It is already known in the art to record a color television signal on a
recording device having a narrow bandwidth, typically about 3 MHz, by
recording the three color component signals representing the primary
colors in line-by-line alternance and, during playback, to make signals
representing the three color components simultaneously available by
employing a series connection of two line delay lines, as disclosed in
German Pat. No. 1,261,876 and corresponding U.S. Pat. No. 3,560,635,
issued to Walter Bruch.
In this connection, it is also known to effect this sequential recording of
the primary color signals only in the lower frequency band of about 0-0.5
MHz and to record during each picture line period a luminance signal in
the upper frequency band of about 0.5-3 MHz. During playback, the signals
in these two frequency bands coming from the recording device are first
separated by a frequency filter and directed into two respective channels.
The first channel permits only signal components in the lower frequency
range to pass and processes the sequential color signals. The second
channel permits only the signal components in the upper frequency band to
pass, i.e. it furnishes the high frequencies of the luminance signal which
are subsequently recombined with the processed signals in the lower
frequency band.
In such a circuit, the signal components in the lower frequency band always
pass only through the first channel. Thus all interferences and errors
occurring in the first channel, e.g. distortions from modulators, delay
lines and filters, become fully effective even in the case of a monochrome
picture signal.
It is known to reduce these errors, as disclosed in German Pat. No.
2,207,021 and corresponding U.S. Pat. No. 3,808,359 issued to Werner
Scholz, by transmitting signal components in the first frequency band also
in the second channel and adding a difference signal in this channel,
which difference signal is obtained by a special matrixing of the signals
from the first channel. Preferably, the signals are combined at the
outputs of a series arrangement of delay lines, each effecting a delay of
one horizontal scanning line period, in a certain amplitude ratio to form
the difference signal.
A playback circuit for such three-line sequential color television signals
is also disclosed in German Offenlegungsschrift [Laid Open Application]

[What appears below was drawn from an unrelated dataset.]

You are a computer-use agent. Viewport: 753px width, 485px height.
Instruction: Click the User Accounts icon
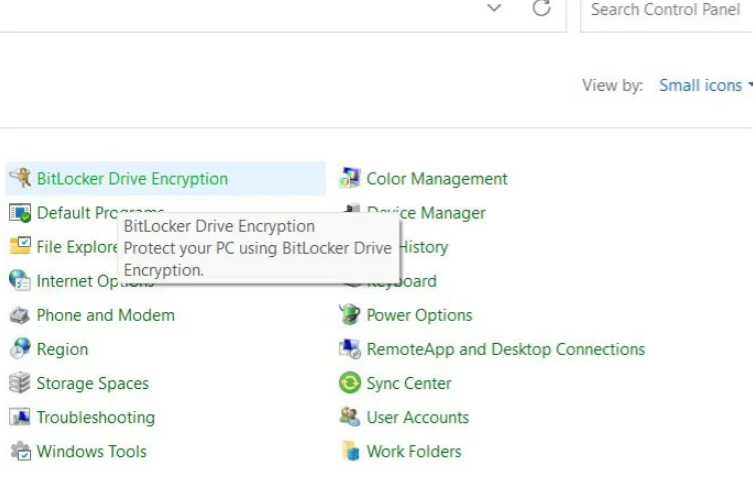(x=350, y=417)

No. 24 46 376, in which a third delay line having the same delay period is
disposed in series with the series circuit of the two above-mentioned
delay lines. The difference signal is then formed by utilizing the input
signal to the series circuit and the signals at the outputs of the three
delay lines.
This playback circuit is particularly suitable for the playback of a signal
which is subject to predistortion during recording. This predistortion,
which is also described in German Offenlegungsschrift No. 24 46 376,
serves the purpose of reducing the errors occuring during playback upon
the occurrence of substantial transitions in the vertical direction, i.e.
at the horizontal edges, as a result of the trisequential operation. The
predistortion substantially involves averaging of a plurality of lines of
the sequential signals.
The known playback circuit having a total of three delay lines is of
relatively complicated structure because individual signals which have
different amplitudes have to be combined to form the luminance difference
signal. This special requirement for different amplitudes also makes
matching of the components of this playback circuit relatively difficult.
SUMMARY OF THE INVENTION
It is an object of the present invention to simplify such circuit structure
and matching in a circuit of the above-described type.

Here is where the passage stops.